Traverse the binary tree (typically using breadth-first search, BFS) and keep track of each node's coordinates and value. During this traversal:
- Use a queue to manage nodes to be processed. Begin with the root node, initializing its position as
(0,0). - For each node processed, capture its value in a data structure, using its x-coordinate as a key and appending its value along with its y-coordinate (to handle sorting later if multiple values fall into the same x-coordinate).
- For each node, push its left and right children into the queue if they exist, adjusting their horizontal positions accordingly (-1 for left and +1 for right) while increasing the vertical position by 1.

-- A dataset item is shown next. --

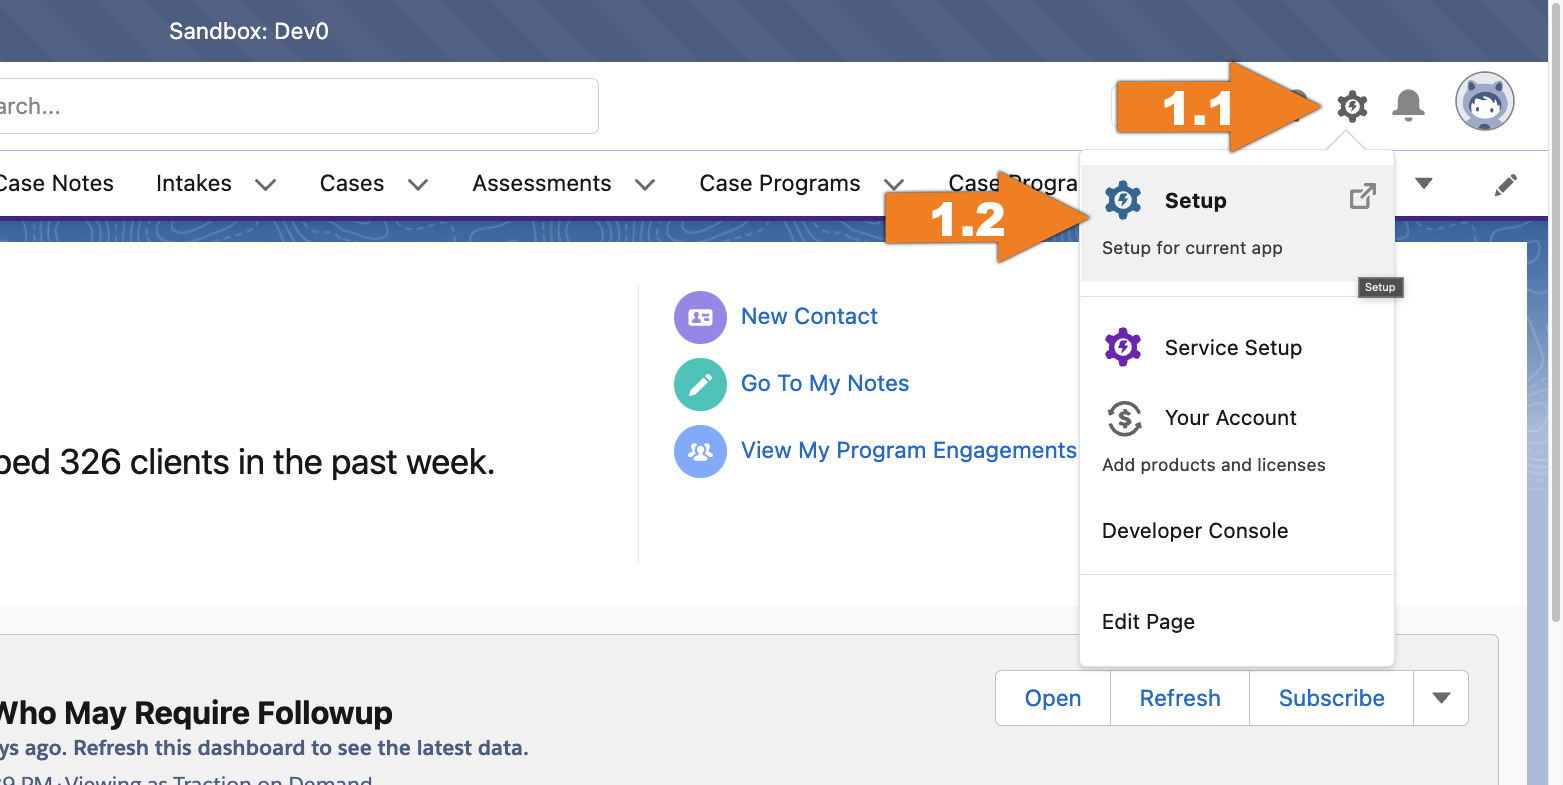Click inside the Search field
The width and height of the screenshot is (1563, 785).
pos(300,105)
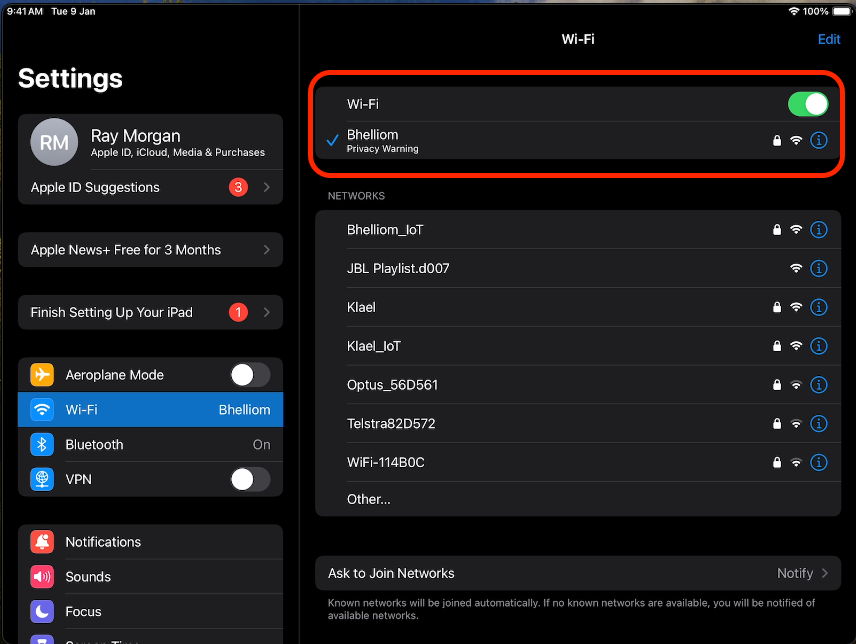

- Use a queue to manage nodes to be processed. Begin with the root node, initializing its position as
Once the traversal is done, sort the collected nodes:
- First, sort by x-coordinate—that is, the columns.
- Within each column, sort by y-coordinate to ensure values appear from top to bottom. If two nodes have the same y-coordinate, they should appear from left to right, as they would naturally by the nature of BFS.
Convert the sorted structure into the desired output format:
- Iterate through the sorted keys (x-coordinates) and gather the node values into sublists to create the final list of lists that represents the vertical order traversal.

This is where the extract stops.